Planning for a Long Life
Until recently, HIV-positive individuals didn't have much to plan for. With an expected life span of 18 months, concerns about 401Ks and the next career move didn't enter the picture.
Now things are different.
“I tell newly diagnosed people that they have to plan for retirement. Expect to be 60 and 70,” Dr. Hare said.
That means not only financial planning for retirement, but living a healthy lifestyle that will decrease their likelihood of disease, just like anyone else.
“[Patients with HIV] have an additional reason to stay attuned,” said Dr. Hare, “because HIV plays into the aging process.”
An important aspect that Dr. Hare and his colleagues are working on is knowing when and what conditions to screen patients for. For example, patients may need to be screened for the risk factors of heart disease and cancer.
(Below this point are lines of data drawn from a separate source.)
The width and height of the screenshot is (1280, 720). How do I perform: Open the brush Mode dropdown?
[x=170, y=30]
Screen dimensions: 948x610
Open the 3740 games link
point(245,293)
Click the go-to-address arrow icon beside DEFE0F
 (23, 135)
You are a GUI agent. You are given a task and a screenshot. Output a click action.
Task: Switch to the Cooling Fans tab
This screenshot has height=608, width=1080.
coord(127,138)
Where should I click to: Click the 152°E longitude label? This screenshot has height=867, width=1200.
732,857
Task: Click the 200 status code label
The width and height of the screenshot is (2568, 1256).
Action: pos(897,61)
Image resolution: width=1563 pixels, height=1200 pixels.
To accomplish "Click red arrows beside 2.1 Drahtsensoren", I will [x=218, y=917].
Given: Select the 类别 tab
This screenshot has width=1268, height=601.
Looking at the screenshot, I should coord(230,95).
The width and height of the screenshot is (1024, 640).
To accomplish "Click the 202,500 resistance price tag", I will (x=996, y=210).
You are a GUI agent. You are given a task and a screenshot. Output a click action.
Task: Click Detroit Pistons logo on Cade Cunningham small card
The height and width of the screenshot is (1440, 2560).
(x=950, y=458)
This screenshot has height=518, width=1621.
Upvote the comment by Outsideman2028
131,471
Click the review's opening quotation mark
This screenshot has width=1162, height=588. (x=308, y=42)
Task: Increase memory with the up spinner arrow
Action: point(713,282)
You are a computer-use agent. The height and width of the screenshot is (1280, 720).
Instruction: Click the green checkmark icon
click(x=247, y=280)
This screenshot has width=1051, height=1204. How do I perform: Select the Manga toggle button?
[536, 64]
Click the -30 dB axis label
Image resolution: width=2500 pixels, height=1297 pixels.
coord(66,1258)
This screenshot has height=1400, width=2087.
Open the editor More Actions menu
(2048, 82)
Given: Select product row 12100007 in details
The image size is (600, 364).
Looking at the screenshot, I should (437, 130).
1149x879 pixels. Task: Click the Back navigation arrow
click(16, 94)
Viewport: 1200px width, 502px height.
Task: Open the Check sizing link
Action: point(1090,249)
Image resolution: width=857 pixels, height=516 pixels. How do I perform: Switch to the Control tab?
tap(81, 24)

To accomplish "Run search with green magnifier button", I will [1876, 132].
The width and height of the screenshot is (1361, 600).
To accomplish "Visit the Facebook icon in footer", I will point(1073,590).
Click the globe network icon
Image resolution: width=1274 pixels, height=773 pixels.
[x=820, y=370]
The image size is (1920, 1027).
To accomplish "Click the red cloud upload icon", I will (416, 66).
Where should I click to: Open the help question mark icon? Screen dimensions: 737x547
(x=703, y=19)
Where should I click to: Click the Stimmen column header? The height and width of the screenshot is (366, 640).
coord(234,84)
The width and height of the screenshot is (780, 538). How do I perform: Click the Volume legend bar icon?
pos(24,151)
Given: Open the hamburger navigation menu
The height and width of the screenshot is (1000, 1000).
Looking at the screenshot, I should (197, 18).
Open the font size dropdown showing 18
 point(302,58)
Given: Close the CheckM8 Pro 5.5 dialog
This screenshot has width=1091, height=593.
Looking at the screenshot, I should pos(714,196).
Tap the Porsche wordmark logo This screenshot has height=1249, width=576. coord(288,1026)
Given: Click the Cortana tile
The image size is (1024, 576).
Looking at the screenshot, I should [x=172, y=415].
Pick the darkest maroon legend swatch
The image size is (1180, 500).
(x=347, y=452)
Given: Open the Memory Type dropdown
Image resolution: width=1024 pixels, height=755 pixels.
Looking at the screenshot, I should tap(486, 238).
“If you identify these conditions early they are much more manageable,” he said.
Despite the evolving focus on aging patients, the mainstream perception of HIV is one of a life-ending disease. Dr. Hare told dailyRx that doctors often inform patients that their diagnosis does not mean that they have under two years left to live.
“On the flip side, I don't think it should lead to complacency,” he said. Prevention is still key. If anything, the discovery of the accelerating aging process should emphasize the fact that HIV is a life-changing illness that has long-term health effects.